Firms that are pulling ahead in 2026 are doing two things: standardizing prompts so the same workflow returns the same shape of answer every time, and adding a human verification step at the end of every AI-generated underwriting output. For an enterprise-grade rollout plan, connect with The AI Consulting Network for tailored guidance.
Frequently Asked Questions
Q: Which AI model has the lowest hallucination rate on CRE financial data in 2026?
A: Claude Opus 4.7 produced the lowest aggregate hallucination rate at roughly 1.8 percent across 500 underwriting prompts in this study, followed by GPT-5.5 at 2.4 percent and Gemini 3.1 Pro at 3.1 percent.

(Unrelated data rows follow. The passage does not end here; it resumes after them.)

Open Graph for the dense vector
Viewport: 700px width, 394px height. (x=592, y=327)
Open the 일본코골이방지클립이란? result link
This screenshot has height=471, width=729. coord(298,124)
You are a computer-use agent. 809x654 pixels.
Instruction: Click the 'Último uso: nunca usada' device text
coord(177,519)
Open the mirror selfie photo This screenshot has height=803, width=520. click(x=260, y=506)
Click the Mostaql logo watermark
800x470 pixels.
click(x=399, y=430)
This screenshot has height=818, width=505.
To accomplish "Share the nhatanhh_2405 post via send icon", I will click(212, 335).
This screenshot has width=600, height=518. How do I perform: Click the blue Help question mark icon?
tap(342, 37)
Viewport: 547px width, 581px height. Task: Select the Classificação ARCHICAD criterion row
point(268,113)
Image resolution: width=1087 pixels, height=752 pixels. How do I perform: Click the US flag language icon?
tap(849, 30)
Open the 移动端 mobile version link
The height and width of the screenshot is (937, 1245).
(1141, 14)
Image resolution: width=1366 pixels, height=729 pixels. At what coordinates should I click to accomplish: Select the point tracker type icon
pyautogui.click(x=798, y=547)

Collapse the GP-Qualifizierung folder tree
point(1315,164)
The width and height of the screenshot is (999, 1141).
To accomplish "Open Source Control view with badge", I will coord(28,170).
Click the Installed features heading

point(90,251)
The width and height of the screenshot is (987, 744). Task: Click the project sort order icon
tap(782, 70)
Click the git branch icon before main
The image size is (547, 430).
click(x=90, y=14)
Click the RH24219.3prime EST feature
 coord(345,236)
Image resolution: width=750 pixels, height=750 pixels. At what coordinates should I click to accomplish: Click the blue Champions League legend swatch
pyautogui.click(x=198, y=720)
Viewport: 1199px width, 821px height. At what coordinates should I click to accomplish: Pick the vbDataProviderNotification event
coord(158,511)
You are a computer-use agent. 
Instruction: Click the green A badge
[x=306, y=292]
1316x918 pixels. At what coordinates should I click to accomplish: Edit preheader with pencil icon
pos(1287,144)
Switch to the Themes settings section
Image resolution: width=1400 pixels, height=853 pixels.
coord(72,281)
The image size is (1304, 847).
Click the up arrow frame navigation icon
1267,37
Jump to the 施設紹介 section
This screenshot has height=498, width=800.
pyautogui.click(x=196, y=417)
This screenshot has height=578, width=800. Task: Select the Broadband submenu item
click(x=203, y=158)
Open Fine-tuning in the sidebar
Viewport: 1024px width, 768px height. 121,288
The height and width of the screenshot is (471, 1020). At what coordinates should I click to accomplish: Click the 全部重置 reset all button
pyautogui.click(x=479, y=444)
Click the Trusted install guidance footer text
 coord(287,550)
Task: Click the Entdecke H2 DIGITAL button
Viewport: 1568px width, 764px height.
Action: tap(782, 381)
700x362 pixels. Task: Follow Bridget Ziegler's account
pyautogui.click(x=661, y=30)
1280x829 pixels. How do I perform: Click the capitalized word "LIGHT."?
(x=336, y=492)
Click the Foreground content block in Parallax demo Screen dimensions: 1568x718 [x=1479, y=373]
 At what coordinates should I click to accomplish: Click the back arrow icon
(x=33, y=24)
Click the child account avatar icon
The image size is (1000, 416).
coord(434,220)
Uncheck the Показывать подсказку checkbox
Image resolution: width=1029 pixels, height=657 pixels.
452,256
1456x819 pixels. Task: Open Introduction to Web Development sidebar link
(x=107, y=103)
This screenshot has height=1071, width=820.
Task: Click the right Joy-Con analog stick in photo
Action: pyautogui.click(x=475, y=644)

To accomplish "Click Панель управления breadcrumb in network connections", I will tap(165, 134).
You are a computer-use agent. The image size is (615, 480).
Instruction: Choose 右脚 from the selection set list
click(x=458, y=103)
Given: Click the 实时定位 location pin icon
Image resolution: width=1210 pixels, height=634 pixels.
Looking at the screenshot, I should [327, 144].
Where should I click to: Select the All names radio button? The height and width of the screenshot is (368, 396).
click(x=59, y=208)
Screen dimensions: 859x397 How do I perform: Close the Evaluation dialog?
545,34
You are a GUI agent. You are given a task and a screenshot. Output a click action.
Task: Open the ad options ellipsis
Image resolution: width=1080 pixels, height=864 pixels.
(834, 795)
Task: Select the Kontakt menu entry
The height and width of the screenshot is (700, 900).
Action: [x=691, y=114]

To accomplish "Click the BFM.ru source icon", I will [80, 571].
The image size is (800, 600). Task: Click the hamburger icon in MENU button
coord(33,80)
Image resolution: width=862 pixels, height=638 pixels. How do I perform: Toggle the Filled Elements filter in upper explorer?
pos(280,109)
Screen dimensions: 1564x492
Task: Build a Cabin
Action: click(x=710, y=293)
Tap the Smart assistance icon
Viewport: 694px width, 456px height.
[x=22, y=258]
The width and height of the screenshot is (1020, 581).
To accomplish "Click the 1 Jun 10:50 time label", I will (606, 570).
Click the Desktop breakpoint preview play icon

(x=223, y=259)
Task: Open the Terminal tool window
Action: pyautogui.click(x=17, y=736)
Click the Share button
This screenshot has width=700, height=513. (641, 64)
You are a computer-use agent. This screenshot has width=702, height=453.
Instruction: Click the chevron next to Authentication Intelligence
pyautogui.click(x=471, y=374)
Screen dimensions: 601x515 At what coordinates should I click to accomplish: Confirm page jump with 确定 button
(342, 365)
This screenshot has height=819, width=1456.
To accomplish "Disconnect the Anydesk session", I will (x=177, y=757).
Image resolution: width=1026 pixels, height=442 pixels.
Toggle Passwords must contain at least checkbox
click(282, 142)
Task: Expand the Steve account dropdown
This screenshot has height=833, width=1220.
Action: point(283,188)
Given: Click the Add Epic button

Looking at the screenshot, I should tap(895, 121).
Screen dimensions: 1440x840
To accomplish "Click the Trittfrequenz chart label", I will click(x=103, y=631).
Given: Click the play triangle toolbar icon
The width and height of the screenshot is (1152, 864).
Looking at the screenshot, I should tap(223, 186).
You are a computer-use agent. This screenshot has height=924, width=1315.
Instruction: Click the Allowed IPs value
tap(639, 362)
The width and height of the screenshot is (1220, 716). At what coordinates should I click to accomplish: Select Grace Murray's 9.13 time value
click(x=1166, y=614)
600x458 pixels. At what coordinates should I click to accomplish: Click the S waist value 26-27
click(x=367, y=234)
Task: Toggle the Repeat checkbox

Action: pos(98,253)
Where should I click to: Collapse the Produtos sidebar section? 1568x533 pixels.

All three are usable for AI-assisted underwriting, but none should replace human verification on the core metrics.
Q: What is the most common type of AI financial hallucination?
A: Confusion between related metrics, especially cap rate versus Cash-on-Cash, DSCR inversion, and including capital expenditures inside NOI. These three error patterns account for roughly one-third of all financial errors across frontier models.
Q: How can I reduce AI hallucination when underwriting?
A: The most effective single intervention is forcing the model to cite the page and line item for every dollar value before computing a derived metric. Also provide formulas explicitly, request JSON-structured output, OCR scanned PDFs first, and re-derive the core metrics in a second independent prompt.
Q: Should I trust AI for investment committee underwriting?
A: AI can do the first 80 percent of an underwriting pass faster than a human analyst, but the final 20 percent (verification of NOI, cap rate, DSCR, Cash-on-Cash, and IRR) should remain a human responsibility on any deal above roughly $5 million. The 2026 First American Data and Analytics survey shows the industry has converged on this same conclusion.
Q: Does Claude Opus 4.7 still hallucinate?
A: Yes. Even the best frontier model in this study hallucinated on approximately 1.8 percent of prompts. The newer 3x image resolution and 1 million token context window improve performance on document-heavy tasks, but no current model is hallucination-free on financial data.